Hixie's Natural Log: The Spectrum of Openness

2023-08-11 19:05 UTC The Spectrum of Openness

"Open Source" is a broad spectrum, with various axes. The following is an attempt to describe various ways to look at openness to aid project leaders in determining what they want their project to look like. I originally wrote this for my colleagues at Google, but the concepts apply widely and I figured they might be of use for others.

In practice, every project is a unique snowflake and there are exceptions to every rule. A project can be proprietary but use and contribute back to some open source library. An open source project can have undocumented proprietary protocols. A team can intend to fall in one category, but by their actions fall in another. The descriptions below should be seen merely as a high-level description of some possible ways projects can be configured, not as a comprehensive guide to the taxonomy of openness. Additionally, the examples I give below refer to the state of those products as of the time of writing. As projects evolve, these may become less accurate.

Interoperability (0-6)

One aspect of openness is how one's product interacts with others.

For the purposes of this section, APIs (Application Programming Interfaces), ABIs (Application Binary Interfaces), formats, and protocols are considered equivalent. While they serve different roles in practice, the techniques used to limit or encourage their reuse are the same.

0. Proprietary with obfuscation

The most closed one can make one's protocols is to not document them publicly and design them to be actively hard to understand by reverse engineering. Patents and DRM may also be used to further restrict potential interoperability by legal means in some jurisdictions.

Examples: Kindle file format, most streaming music formats.

1. Proprietary

Most protocols that are not intended for interoperability with other systems are undocumented (at least, not documented in a manner intended for public consumption), but are otherwise not obfuscated, and a sufficiently motivated user could reverse engineer the protocol and use it.

Example: NTFS file system.

2. Licensed open standards

One can have entirely open specifications, but require payment (or other agreements) before the standard can be read or used, e.g. by the use of patent licensing.

Example: the H.264 video codec.

3. "The Code Is The Standard"

Some projects do not document their protocols, but since their source code is available, they are effectively defined by their implementation, bugs and all.

Examples abound but since people rarely intend to be in this state calling out any specific project as being in this category tends to be controversial.

4. Public

When it is desired that users create new products to interact with one's own, one may publicly document one's protocols. There are varying levels of completeness to such documentation; for example, whether some aspects are kept proprietary, or whether the documentation includes details for error handling and future extensions.

Examples: IntelliJ, Swift UI, SMB protocol.

5. Open standards

The ultimate openness one can present is to submit one's protocols to a standards committee (or form a new one; the difference is largely symbolic). This is useful when the intent is to create an entire ecosystem around one's product and protocols.

Examples: the Internet's core protocols, the web.

6. Regulated standards

In the extreme, interoperability around some standards becomes so important that government agencies get involved and the protocol becomes a matter of law.

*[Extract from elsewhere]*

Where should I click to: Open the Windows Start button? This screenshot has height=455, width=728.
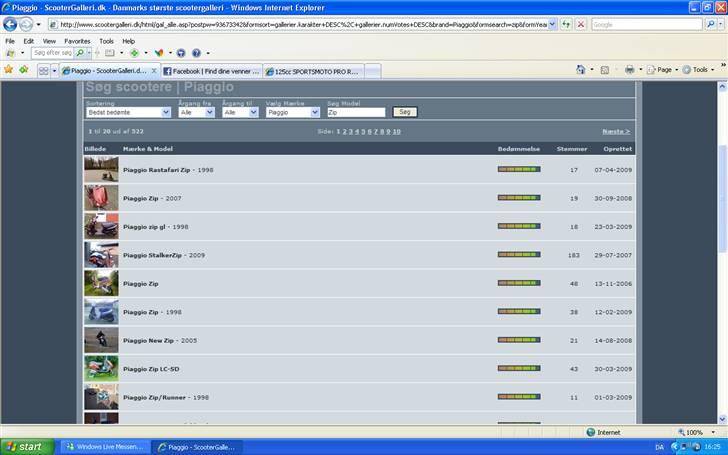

Examples: power grid standards.

Source code license (0-7)

If software is provided in binary form (e.g. client applications) then sufficiently motivated users will be able to reverse engineer it, even if the source code is not explicitly shared with the user. For the purposes of this section, we are ignoring this and focusing on the access that users have to the project's original source code.

0. Trade secret

Some source code is so secret and so important to its owner that it gets legal protection beyond copyright.

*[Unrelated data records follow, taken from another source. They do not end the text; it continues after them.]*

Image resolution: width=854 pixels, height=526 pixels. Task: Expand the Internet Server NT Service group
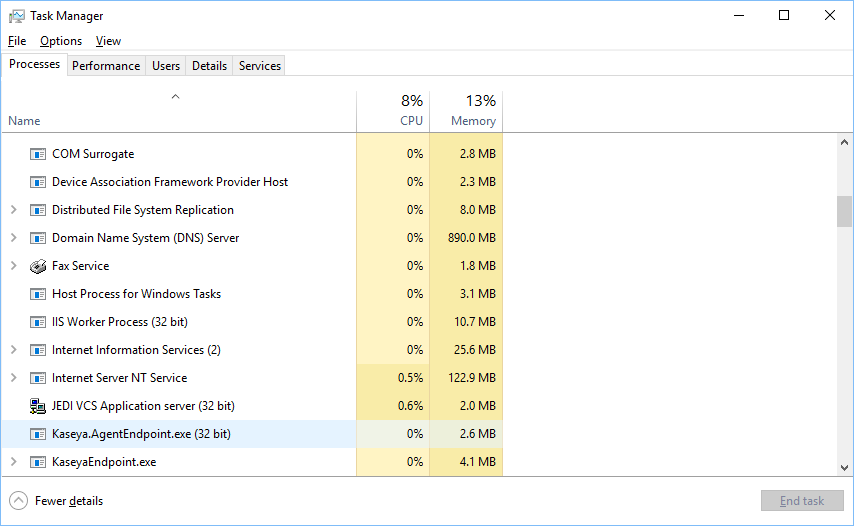(x=13, y=378)
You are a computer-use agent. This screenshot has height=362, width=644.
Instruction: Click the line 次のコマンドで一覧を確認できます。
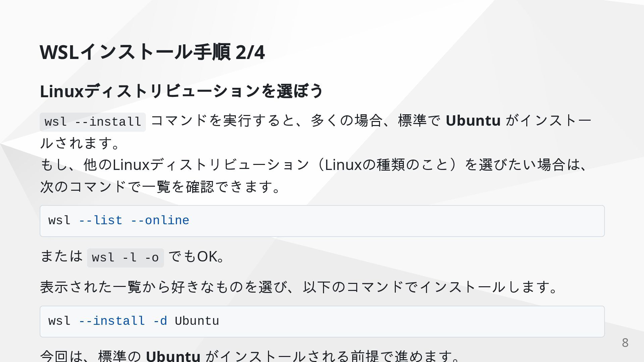[160, 187]
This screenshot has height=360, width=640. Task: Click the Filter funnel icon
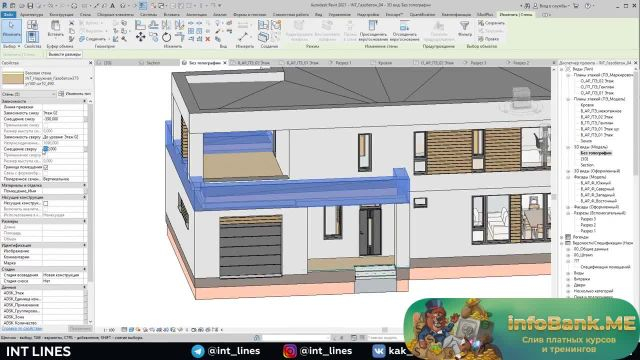pos(464,27)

Example: The most sensitive internals of particularly special proprietary software products.

1. Proprietary

The default is for source code to be copyrighted. If one does not redistribute it, then that source code is entirely closed.

Example: The source code for the UI parts of macOS.

2. Commercially licensed

One can license one's code for use by specific downstream users, without making it public. Typically this is done for money.

Examples: Qt (in its closed-source form); Microsoft's sale of access to the Windows source code.

3. Source code that is incidentally visible

One can publish one's source code without licensing it (or licensing it using a very restrictive license that essentially does not allow any use), typically as an incidental part of distributing one's application. This allows people to see the code, but does not allow them to use it in their own projects unless they negotiate a separate license with the distributor.

Examples: JavaScript code in web sites that don't use a minifier or compiler; script code in game data files.

4. Usage-restricted source-sharing

One can make one's source available under a license that allows some kinds of reuse by other parties but prevents others, such as commercial use, use by enterprises over a certain size, or use that competes with the original developer. This can be done either by prohibiting undesired uses outright, or by nominally allowing them but only under onerous terms.

Example: MongoDB.

Open source licenses

One can license one's code for public use, and these licenses can vary in their terms.

It's important to notice that there are legally-sound open source licenses, and there are nonsense "licenses" that are the result of software engineers thinking that being a lawyer is easy. Talk to a lawyer before choosing a license. See the OSI's license page for an overview of the topic.

5. Restrictive

The most strict open source licenses significantly limit what one can do with the source code. For example, they might require that downstream developers license their modifications and any linked code with the same license, or require that downstream developers license their software such that their users can obtain their app's source code.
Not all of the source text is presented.